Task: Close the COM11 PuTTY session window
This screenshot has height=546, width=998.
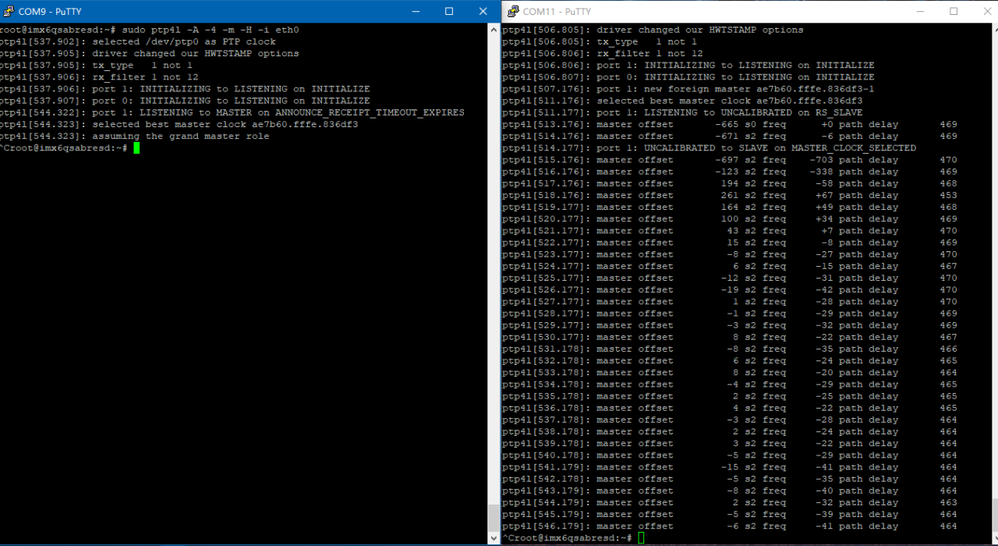Action: tap(987, 11)
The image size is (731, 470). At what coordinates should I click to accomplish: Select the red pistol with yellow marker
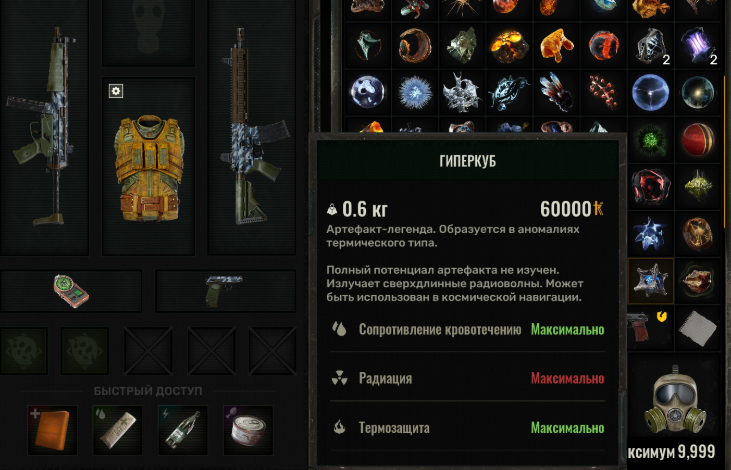651,328
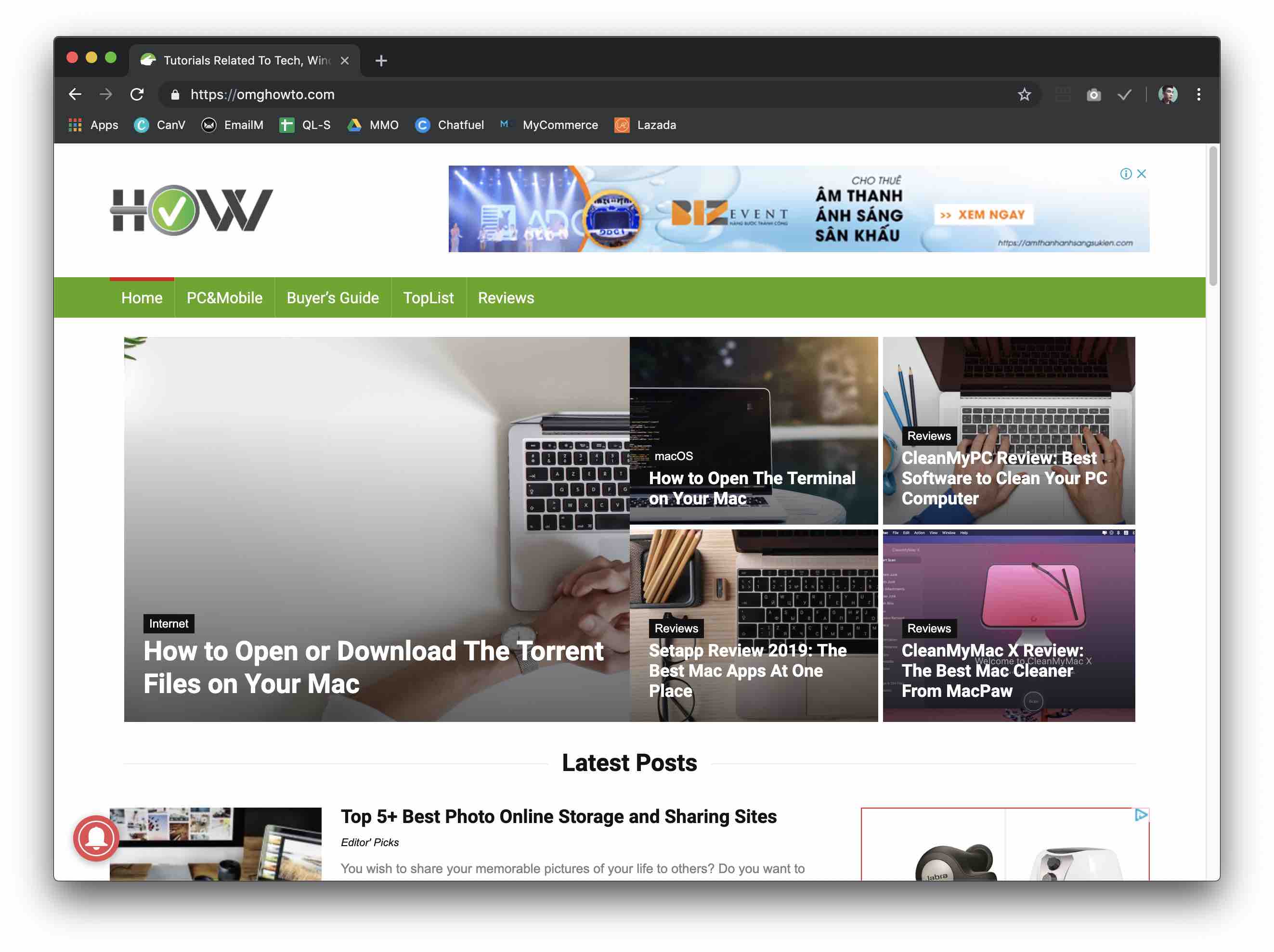The height and width of the screenshot is (952, 1274).
Task: Select the Reviews navigation tab
Action: click(x=506, y=298)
━━━━━━
REQUIRED ACTION:
Would you give again, exactly as written, the lines from the one containing "This screenshot has height=546, width=998." through the end of the records, with no pictures and no other lines?

ANSWER TO THIS TASK:
This screenshot has height=546, width=998.
Action: tap(987, 11)
The image size is (731, 470). At what coordinates should I click to accomplish: Select the red pistol with yellow marker
651,328
The height and width of the screenshot is (952, 1274).
Task: Select the Reviews navigation tab
Action: click(x=506, y=298)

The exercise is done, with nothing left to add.